Could you provide a brief overview of Amplyx and the evolution of the company over the last few years?
Amplyx has been in existence for approximately 10 years. For the first seven years, we were a research-focused, NIH grant-funded company, formed on a medicinal chemistry platform licensed from Stanford that focused on re-engineering effective drugs to reduce their toxicities. This work led Amplyx to the fungal space, as many drugs that are effective at killing pathogenic fungi also damage human cells, and we are now developing leading molecules for the treatment of life-threatening infections in vulnerable, immune-compromised patients. Our patients undergoing chemotherapy and other immunosuppressive treatment regimens, which makes them particularly susceptible to fungal infections. Existing therapies for invasive fungal infections are extremely limited, can be difficult to administer, often have toxic side effects and are ineffective against fungi that have developed resistance. We have made it our focus to advance a novel class of therapies within the fungal space, creating products which can have transformational value for patients.
Could you introduce us to your lead molecule – APX001?
Amplyx is currently advancing a novel small-molecule therapy - APX001 - in clinical development. This molecule is an inhibitor of an enzyme, Gwt1, responsible for the modification and cell surface localization of mannoproteins: proteins that anchor the fungal cell wall and provide cell wall integrity. Mannoproteins are synthesized in the endoplasmic reticulum (ER) and exported to the fungal cell wall. When a cell wall is coated with mannoproteins, the cell is pathogenic and can evade the host immune system, thereby propagating the infection. However, when the mannoprotein is eliminated from the fungal cell wall, the cell wall is defective and causes the cell to lose its pathogenicity and ability to evade the host immune system. Amplyx’s target has a dual effect: it impacts the cell wall, which impacts how the cell can function; the compound also creates a backlog within the trafficking machinery of the cell, which causes ER stress, resulting in cell death.
It’s important to note that Gwt1 is highly conserved across pathogenic yeasts and molds, including multi-drug resistant strains and the rare, hard-to-treat molds. In addition, the closest human analogs for Gwt1 is a protein called PigW, we know that APX001 has no activity against PigW, so we believe that targeting Gwt1 could provide a much safer way to combat fungal infections. Our molecule, which is now in Phase 2 of clinical trials, aims to counteract resistance, as we have seen activity against resistant pathogens in preclinical studies. Based on a growing set of Phase I data, Amplyx now has the potential to bring forward a novel safe antifungal drug, with a broad spectrum of activity, covering yeast infections, molds, rare molds and dimorphic fungi. This product can also be used in combination with other drugs, and it can uniquely be delivered in both IV and oral formulations. The Centers for Disease Control and Prevention (CDC) has tested our product against its full panel of Candida auris, an emerging multi-drug resistant pathogen, and has found our target to be the most active agent. Our current prediction is that the APX001 will be effective for at least 15 years post-launch.

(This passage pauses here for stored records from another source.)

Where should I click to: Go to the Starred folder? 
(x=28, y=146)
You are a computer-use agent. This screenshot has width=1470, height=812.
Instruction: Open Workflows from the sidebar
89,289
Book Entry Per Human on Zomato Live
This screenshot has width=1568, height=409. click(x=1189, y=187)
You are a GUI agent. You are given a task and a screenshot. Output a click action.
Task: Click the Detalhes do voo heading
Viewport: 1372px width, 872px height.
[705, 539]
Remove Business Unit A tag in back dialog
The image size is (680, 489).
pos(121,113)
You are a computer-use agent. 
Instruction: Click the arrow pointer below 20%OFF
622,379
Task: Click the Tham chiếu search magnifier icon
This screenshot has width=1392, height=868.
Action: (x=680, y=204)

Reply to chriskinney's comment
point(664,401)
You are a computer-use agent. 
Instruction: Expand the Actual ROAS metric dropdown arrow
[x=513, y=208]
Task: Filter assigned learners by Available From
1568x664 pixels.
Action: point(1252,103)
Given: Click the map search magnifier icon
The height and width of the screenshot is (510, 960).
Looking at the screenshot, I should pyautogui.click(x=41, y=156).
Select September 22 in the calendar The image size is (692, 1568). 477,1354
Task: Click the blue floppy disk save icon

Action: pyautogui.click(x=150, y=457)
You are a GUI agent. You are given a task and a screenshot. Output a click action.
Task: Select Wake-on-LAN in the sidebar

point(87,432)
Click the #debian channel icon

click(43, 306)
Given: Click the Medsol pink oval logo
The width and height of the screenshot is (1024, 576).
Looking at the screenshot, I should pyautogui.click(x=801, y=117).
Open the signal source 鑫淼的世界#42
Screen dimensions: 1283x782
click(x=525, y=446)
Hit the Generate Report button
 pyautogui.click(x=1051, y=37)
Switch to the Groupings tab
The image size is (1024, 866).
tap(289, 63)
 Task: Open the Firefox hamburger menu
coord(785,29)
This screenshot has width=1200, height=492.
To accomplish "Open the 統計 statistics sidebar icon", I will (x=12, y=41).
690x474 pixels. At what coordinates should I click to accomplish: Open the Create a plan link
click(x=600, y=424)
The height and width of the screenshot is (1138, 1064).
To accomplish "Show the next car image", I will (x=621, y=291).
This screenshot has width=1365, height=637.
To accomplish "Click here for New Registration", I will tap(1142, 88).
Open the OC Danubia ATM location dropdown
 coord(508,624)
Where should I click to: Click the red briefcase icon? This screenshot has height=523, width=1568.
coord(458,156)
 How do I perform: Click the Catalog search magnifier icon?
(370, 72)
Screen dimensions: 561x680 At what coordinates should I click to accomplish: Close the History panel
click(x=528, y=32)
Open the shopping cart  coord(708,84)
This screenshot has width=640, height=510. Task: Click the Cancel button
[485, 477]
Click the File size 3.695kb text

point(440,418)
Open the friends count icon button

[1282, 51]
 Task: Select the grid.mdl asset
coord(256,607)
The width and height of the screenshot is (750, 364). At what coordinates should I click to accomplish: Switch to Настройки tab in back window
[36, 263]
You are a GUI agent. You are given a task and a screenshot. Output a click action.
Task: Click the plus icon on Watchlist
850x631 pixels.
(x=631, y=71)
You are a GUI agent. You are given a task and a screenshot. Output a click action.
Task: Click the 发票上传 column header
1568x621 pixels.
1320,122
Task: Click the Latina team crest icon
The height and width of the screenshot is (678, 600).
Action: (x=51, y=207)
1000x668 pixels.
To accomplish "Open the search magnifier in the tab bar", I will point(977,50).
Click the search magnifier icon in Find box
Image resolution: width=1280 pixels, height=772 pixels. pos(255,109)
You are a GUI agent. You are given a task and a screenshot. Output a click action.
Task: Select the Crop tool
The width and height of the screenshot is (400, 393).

Could you elaborate on the current investment climate for infectious diseases?
In 2015, the infectious disease space was making a comeback (with respect to investment), and there were a significant number of companies with healthy market cap valuations. The investment climate looks quite differently now, and there are companies that have followed all the right steps for their programs but have comparatively low market caps. Antibacterial companies are particularly suffering and are being hurt by commercial dynamics, as well as the way in which anti-bacterial products are used in hospitals, and how they are being reimbursed in particular. Conversely, anti-viral companies are doing fine. Previously, positive results in Phase I for anti-infective companies were viewed as a significant de-risk of developmental programs, therefore attracting high-quality private investors. In the current capital markets climate, it is significantly challenging for infectious disease companies to raise funds.
As an antifungal company, we see some of the same challenges that many antibacterial companies face, but antibacterial development is bolstered by public-private partnership models and discussions happening within the anti-bacterial space. Conversely, other than support from NIH, we do not see this sort of support and partnerships in the antifungal sector. It must be said that the commercial landscape for antifungal products is very different to that for antibacterial products, we don’t see the failed/slow uptake launches, and crowed product landscape. These factors coupled with the high mortality associated with fungal infections have enabled Amplyx to raise sufficient capital to continue to develop APX001.
In terms of commercialization and partnerships, what is Amplyx’s strategy moving forward?
We have completed our Phase I study and understand the safety, tolerability and pharmacokinetics of APX001 administered by intravenous infusion. In our Phase 2 study, we will investigate the ability of the product to cure patients. Following that, the next step is registration studies for Candida and rare molds. Once we have validated our targets, we will initiate our registration studies. We will then have our data package to support registration and approval of our IV and oral APX001.
By having the quality of investors that we have on board, we have the option of staying a private company for a while longer, but we are building in as much optionality as possible in terms of how we finance the company. The same holds true for commercialization, and we will look at all options moving forward. We expect 2019 to be a big year for Amplyx in terms of our proof of concept (POC) data.